We recently ran into a problem getting Lingalyzer, the analysis program from Doug Rohde’s Linger to work on MacOS X. The problem at least occurs on 10.5 and up, but could well occur on lower versions as well. Lingalyzer depends on a statistics suite called |stat, which is where the actual problem lies.
When you run the
lingalyzer script, it dies with the error
"warning: this program uses gets(), which is unsafe." We were initially confused, because Lingalyzer is written in Tcl, which has a
gets() function, and
lingalyzer uses it quite a bit. But the problem was actually the |stat programs that it was calling, which use the C
gets() functions. The gets() function is well known for being a buffer overflow risk. GCC warns you sternly not to use it, but MacOS X goes so far as to trap calls to it and refuse to execute the offending program.
It turns out that there is a relatively easy solution, namely replacing all calls to
gets() with calls to fgets(). Wherever in the source code you see:
while (gets (line))
replace it with:
while (fgets (line, sizeof(line), stdin))
I have a patch that can be applied to the |stat source code that replaces all of them, as well as adding the
CFLAGS to the makefile to build a Universal Binary.

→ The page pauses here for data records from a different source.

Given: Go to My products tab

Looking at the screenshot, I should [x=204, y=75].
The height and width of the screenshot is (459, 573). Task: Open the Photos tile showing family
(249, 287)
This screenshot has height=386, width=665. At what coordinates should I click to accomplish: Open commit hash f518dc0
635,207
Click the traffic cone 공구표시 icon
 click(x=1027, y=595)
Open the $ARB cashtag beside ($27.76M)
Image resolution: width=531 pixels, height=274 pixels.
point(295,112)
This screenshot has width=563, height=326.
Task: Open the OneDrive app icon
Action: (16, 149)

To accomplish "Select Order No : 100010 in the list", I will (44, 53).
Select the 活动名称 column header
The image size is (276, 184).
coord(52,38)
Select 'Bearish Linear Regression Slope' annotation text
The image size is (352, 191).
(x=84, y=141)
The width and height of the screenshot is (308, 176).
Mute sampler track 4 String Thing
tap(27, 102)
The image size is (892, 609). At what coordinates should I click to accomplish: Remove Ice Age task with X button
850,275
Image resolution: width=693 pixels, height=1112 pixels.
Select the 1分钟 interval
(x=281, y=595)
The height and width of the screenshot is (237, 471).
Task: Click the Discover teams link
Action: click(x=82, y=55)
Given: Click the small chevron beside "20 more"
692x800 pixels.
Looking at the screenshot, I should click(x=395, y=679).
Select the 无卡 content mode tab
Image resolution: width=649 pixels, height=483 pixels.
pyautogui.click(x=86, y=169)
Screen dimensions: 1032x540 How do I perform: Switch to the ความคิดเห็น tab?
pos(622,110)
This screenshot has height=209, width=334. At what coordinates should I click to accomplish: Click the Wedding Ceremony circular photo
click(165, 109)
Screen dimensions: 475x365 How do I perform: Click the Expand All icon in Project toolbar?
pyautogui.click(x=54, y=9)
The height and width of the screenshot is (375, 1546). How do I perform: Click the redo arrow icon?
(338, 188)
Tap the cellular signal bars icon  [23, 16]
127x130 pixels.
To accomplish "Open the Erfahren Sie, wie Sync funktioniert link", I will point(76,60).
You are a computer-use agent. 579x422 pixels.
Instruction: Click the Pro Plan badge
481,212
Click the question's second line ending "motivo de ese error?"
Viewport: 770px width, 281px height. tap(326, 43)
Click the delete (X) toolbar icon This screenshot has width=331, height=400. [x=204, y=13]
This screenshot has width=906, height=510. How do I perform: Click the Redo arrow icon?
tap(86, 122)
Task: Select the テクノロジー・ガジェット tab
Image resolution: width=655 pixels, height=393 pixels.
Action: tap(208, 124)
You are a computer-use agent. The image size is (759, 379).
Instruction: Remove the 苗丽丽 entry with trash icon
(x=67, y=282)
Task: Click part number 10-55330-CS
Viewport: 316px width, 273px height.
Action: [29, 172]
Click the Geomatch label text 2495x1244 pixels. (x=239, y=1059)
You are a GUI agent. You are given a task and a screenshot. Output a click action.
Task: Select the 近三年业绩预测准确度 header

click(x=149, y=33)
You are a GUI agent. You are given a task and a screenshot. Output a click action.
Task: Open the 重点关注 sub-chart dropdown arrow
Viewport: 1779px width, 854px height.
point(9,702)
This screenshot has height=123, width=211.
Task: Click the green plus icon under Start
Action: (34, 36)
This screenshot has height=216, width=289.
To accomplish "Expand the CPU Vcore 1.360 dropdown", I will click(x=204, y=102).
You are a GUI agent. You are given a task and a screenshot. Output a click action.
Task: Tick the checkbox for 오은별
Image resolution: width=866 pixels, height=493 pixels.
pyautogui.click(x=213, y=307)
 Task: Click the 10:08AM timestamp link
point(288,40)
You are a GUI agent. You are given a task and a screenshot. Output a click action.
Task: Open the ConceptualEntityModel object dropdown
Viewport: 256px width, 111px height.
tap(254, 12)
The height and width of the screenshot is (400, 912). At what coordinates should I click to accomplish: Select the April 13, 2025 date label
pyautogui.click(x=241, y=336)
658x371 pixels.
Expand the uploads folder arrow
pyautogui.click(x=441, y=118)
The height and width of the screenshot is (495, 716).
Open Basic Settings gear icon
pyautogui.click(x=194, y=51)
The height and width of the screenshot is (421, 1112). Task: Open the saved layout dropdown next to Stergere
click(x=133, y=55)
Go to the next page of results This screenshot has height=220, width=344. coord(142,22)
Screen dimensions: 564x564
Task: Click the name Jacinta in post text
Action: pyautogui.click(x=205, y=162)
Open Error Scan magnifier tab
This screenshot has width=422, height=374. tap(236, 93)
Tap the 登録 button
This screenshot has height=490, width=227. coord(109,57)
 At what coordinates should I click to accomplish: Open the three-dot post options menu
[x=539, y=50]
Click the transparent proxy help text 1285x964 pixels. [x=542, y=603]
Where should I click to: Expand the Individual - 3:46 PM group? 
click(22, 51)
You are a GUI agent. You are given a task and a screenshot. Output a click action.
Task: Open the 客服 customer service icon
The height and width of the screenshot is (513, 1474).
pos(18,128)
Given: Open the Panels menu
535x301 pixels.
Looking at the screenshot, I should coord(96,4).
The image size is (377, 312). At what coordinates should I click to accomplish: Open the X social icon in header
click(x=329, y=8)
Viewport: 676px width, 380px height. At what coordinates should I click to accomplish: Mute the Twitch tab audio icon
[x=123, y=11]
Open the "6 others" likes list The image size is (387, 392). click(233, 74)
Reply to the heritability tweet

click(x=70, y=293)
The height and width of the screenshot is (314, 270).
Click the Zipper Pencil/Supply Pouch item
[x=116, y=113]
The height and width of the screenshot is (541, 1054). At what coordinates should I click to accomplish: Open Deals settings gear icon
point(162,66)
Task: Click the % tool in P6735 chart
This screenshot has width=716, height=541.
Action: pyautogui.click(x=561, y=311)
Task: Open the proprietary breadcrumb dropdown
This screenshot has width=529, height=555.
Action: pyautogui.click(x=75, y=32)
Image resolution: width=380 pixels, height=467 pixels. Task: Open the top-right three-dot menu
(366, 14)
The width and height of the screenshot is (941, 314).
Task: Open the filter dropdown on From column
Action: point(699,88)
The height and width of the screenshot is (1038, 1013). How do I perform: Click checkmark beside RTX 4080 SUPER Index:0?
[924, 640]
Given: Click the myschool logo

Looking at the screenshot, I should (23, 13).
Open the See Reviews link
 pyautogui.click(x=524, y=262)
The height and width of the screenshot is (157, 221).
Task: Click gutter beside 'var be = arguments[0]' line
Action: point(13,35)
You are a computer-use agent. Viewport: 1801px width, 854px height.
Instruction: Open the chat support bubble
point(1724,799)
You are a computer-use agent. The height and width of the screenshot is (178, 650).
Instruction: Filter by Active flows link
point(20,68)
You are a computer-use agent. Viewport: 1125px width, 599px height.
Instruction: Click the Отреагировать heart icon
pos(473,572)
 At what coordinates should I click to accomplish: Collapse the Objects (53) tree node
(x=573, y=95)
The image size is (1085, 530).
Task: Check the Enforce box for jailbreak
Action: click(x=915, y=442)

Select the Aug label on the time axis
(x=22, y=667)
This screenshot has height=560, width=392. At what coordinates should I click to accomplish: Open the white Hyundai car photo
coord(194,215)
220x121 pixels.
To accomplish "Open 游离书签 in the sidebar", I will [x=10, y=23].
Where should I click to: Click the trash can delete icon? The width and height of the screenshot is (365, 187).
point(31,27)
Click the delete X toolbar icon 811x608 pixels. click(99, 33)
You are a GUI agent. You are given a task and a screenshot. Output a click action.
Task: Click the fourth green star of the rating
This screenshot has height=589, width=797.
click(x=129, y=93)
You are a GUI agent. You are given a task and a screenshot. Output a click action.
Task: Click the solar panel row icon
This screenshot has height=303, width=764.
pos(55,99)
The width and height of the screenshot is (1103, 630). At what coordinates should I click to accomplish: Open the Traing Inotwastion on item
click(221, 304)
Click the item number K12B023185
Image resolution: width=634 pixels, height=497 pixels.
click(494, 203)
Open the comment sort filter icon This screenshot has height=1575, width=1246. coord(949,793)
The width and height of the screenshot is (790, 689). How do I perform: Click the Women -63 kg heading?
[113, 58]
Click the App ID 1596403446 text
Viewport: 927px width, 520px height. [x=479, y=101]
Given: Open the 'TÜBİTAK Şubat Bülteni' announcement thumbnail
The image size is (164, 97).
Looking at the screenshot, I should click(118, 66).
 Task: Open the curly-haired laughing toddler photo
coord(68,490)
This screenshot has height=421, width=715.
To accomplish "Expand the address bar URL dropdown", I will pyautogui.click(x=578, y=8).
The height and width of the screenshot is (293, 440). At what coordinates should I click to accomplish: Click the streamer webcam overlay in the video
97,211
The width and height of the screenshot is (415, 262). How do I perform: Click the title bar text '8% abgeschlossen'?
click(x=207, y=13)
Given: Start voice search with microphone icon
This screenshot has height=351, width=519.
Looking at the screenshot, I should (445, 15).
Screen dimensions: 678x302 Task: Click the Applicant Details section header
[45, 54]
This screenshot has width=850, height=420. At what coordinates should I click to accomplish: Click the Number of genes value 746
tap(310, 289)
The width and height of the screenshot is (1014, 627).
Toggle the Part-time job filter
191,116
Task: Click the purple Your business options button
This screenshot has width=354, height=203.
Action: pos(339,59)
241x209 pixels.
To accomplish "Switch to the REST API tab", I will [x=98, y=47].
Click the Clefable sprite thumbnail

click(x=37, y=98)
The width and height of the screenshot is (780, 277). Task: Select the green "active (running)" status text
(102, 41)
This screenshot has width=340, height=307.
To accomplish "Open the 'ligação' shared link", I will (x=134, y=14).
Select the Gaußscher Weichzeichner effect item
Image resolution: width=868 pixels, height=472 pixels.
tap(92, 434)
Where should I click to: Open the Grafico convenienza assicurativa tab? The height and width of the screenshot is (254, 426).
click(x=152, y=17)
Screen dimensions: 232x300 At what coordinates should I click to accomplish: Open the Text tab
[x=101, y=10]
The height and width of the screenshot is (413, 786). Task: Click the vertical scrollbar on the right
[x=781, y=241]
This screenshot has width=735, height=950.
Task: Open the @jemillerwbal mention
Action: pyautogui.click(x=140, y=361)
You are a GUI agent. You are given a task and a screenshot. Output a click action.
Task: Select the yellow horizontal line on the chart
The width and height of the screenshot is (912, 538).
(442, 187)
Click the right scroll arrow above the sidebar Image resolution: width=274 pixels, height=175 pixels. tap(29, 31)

However, the license for |stat appears to prohibit redistributing modified versions of the code, and a patch might run afoul of that. If you ask nicely I can email it to you though. The license also prohibits even local modifications for any purpose other than making it run on your system, so if MacOS didn’t terminate programs with
gets() with extreme prejudice, then even the changes I made would be in violation. Weird.